Re: Task group cleanups and optimizations (was: Re: [RFC 00/60] Coscheduling for Linux)

From: Jan H. SchÃnherr
Date: Tue Sep 18 2018 - 09:54:16 EST


On 09/18/2018 03:38 PM, Peter Zijlstra wrote:
> On Tue, Sep 18, 2018 at 03:22:13PM +0200, Jan H. SchÃnherr wrote:
>> AFAIK, changing the affinity of a cpuset overwrites the individual affinities of tasks
>> within them. Thus, it shouldn't be an issue.
>
> No, it only shrinks the set. Also nothing stops you calling
> sched_setaffinity() once you're inside the cpuset. The only contraint is
> that your mask is a subset of the cpuset mask.

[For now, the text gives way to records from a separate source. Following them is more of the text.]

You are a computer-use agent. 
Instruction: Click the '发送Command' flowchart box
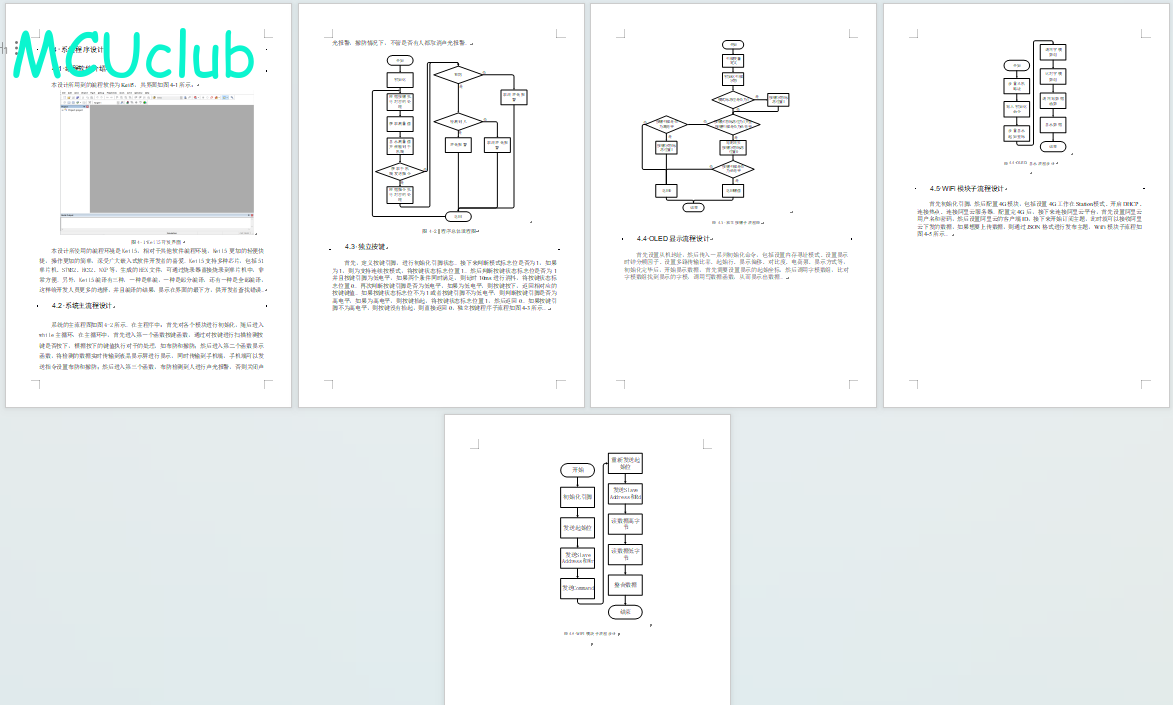tap(577, 588)
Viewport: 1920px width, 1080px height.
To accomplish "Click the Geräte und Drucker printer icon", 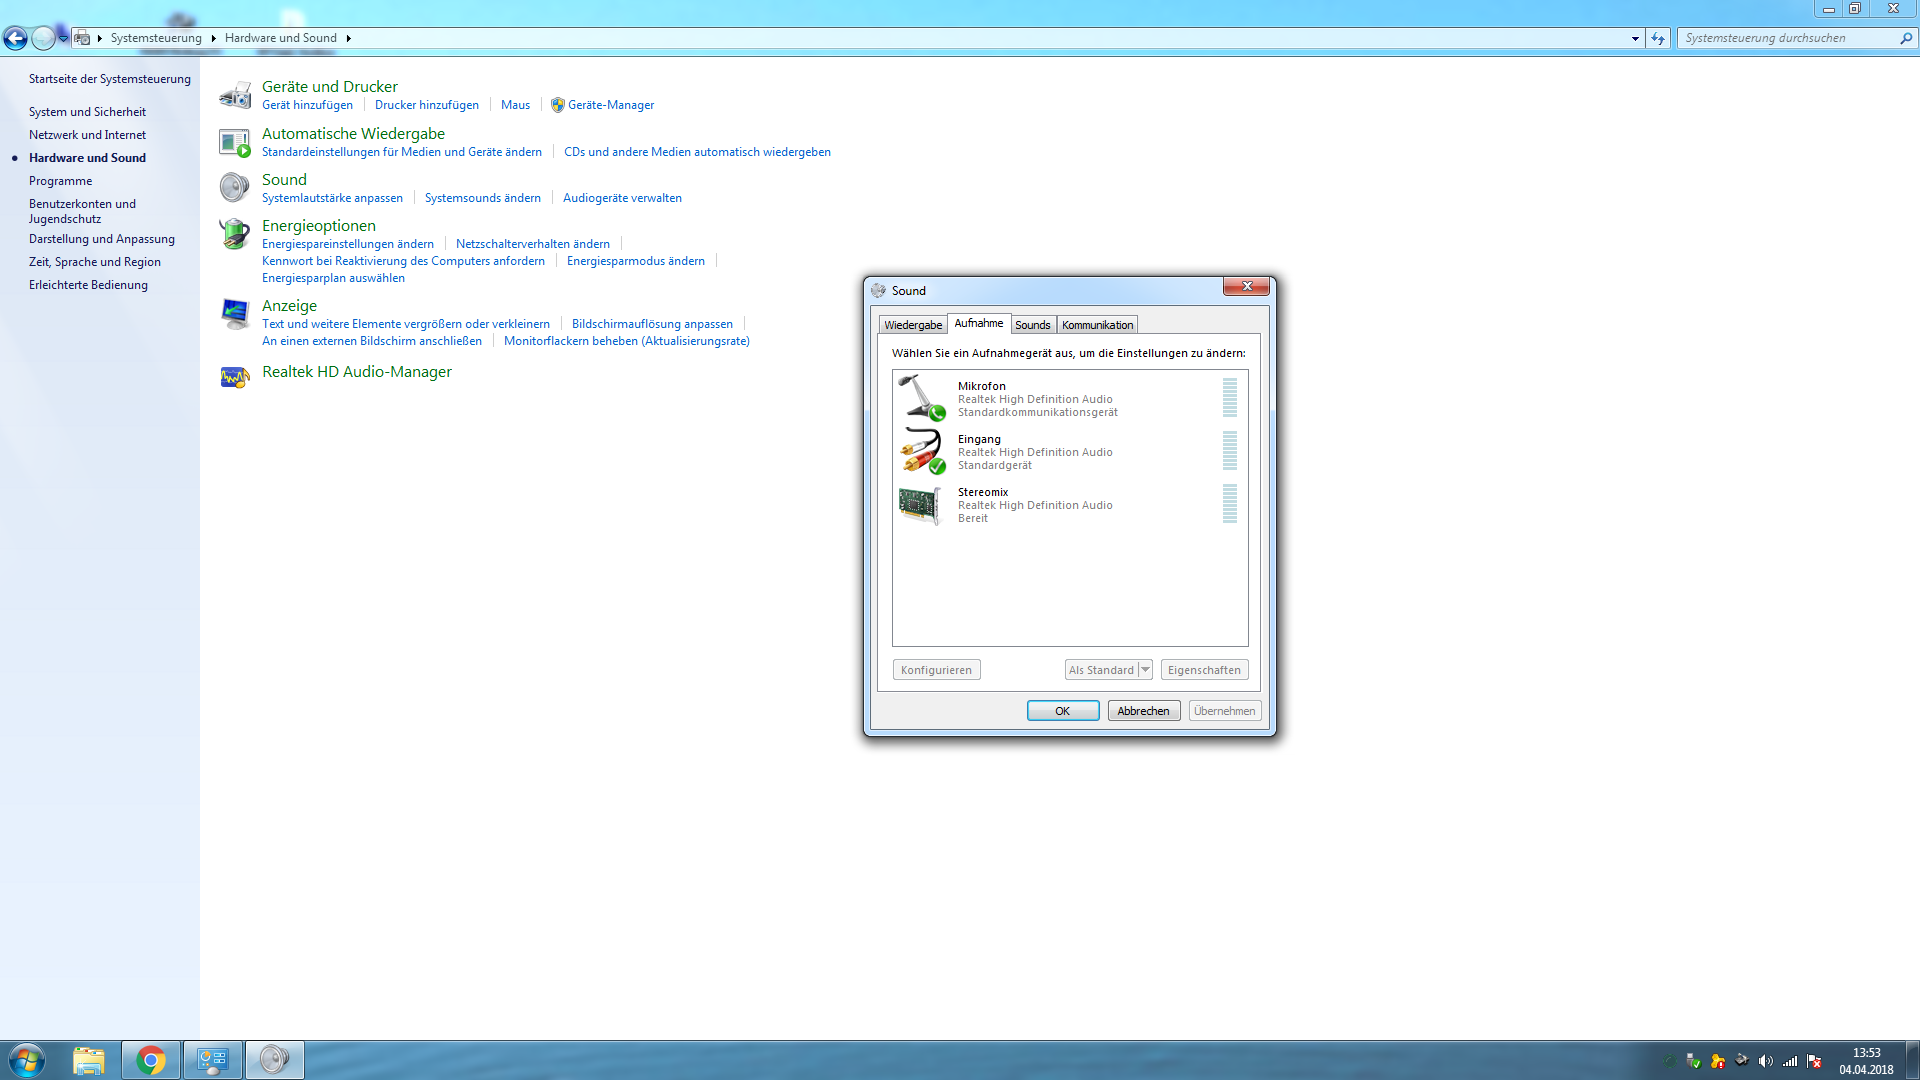I will (x=235, y=95).
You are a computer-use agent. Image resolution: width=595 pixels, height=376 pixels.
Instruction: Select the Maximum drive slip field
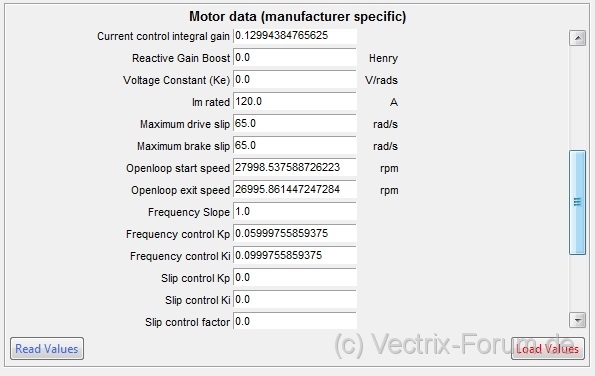click(295, 124)

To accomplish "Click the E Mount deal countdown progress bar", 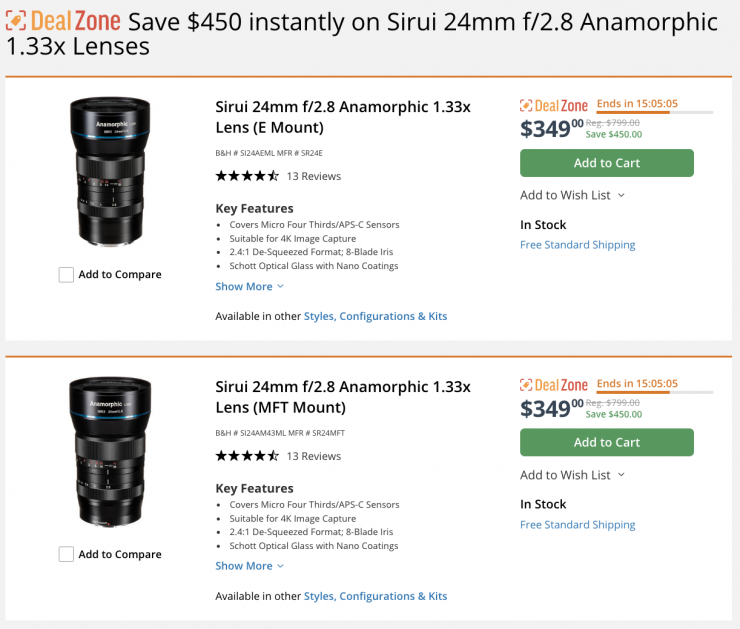I will [654, 113].
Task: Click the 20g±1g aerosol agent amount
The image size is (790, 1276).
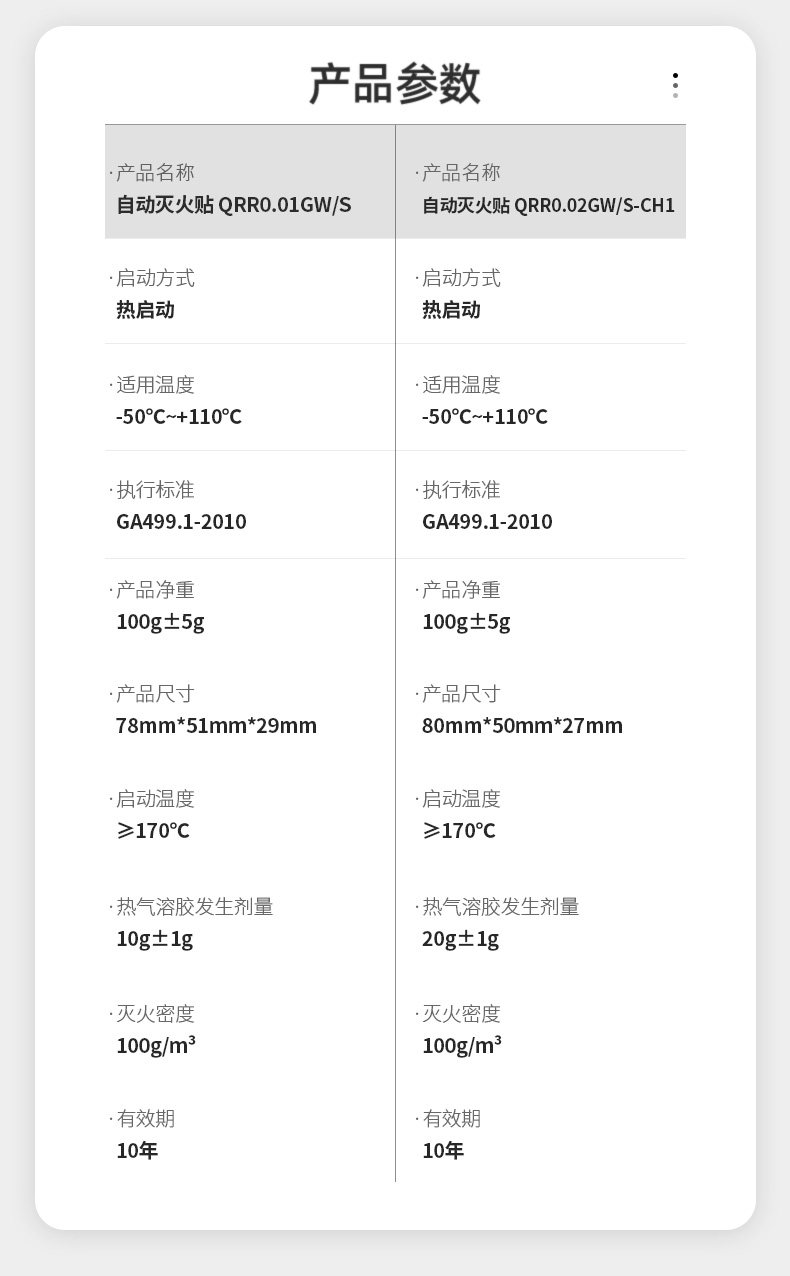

I meant setting the affinity of the cpuset *after* setting an individual affinity.

Like this:

# mkdir /sys/fs/cgroup/cpuset/test
# cat /sys/fs/cgroup/cpuset/cpuset.mems > /sys/fs/cgroup/cpuset/test/cpuset.mems
# cat /sys/fs/cgroup/cpuset/cpuset.cpus > /sys/fs/cgroup/cpuset/test/cpuset.cpus
# echo $$ > /sys/fs/cgroup/cpuset/test/tasks
# taskset -c -p 0 $$
pid 4745's current affinity list: 0-3
pid 4745's new affinity list: 0
# echo "0-1" > /sys/fs/cgroup/cpuset/test/cpuset.cpus
# taskset -c -p $$
pid 4745's current affinity list: 0,1
#

The individual affinity of $$ is lost, despite it being a subset.